** Exercise details **
Retype the rows from the line containing "You are a GUI" through the line containing "coord(58,183)", including both of those lines, and leave out the pictures.

** Data lines **

+--

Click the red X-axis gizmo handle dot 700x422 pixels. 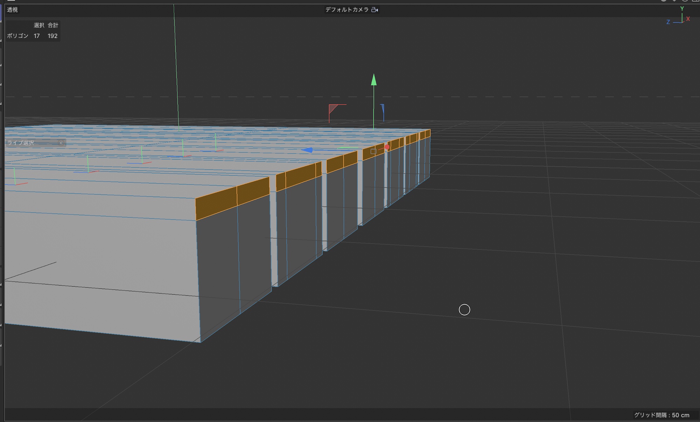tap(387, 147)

+--

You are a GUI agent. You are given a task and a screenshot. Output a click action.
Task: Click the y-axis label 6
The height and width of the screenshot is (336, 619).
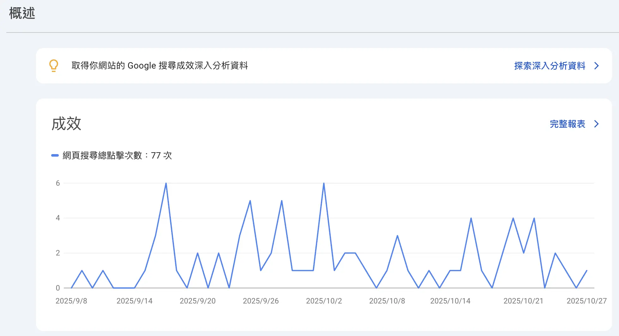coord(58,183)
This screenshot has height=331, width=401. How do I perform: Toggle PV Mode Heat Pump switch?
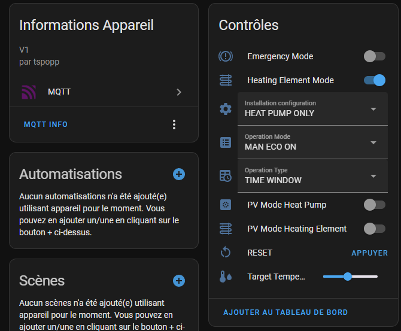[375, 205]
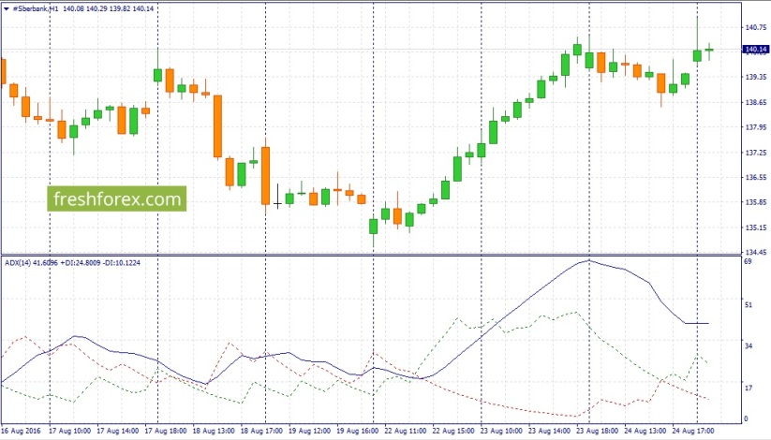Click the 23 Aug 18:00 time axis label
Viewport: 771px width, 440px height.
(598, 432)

+--

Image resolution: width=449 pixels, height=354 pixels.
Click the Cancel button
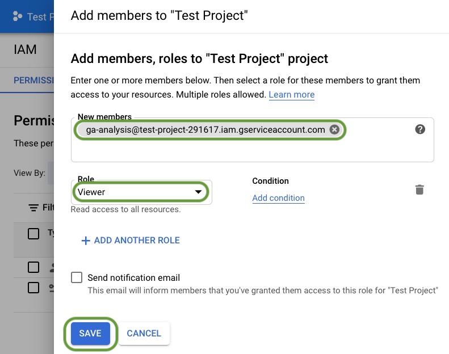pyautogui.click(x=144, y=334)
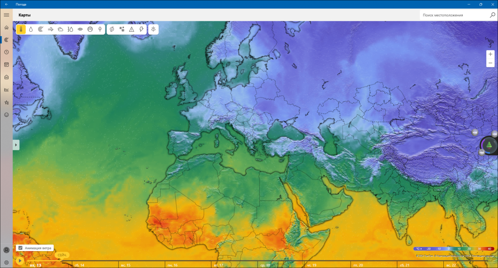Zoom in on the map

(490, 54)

+--

** Written reply **
You are a GUI agent. You are given a task and a screenshot. Output a click action.
Task: Click the y-axis label 6
The height and width of the screenshot is (336, 619).
coord(58,183)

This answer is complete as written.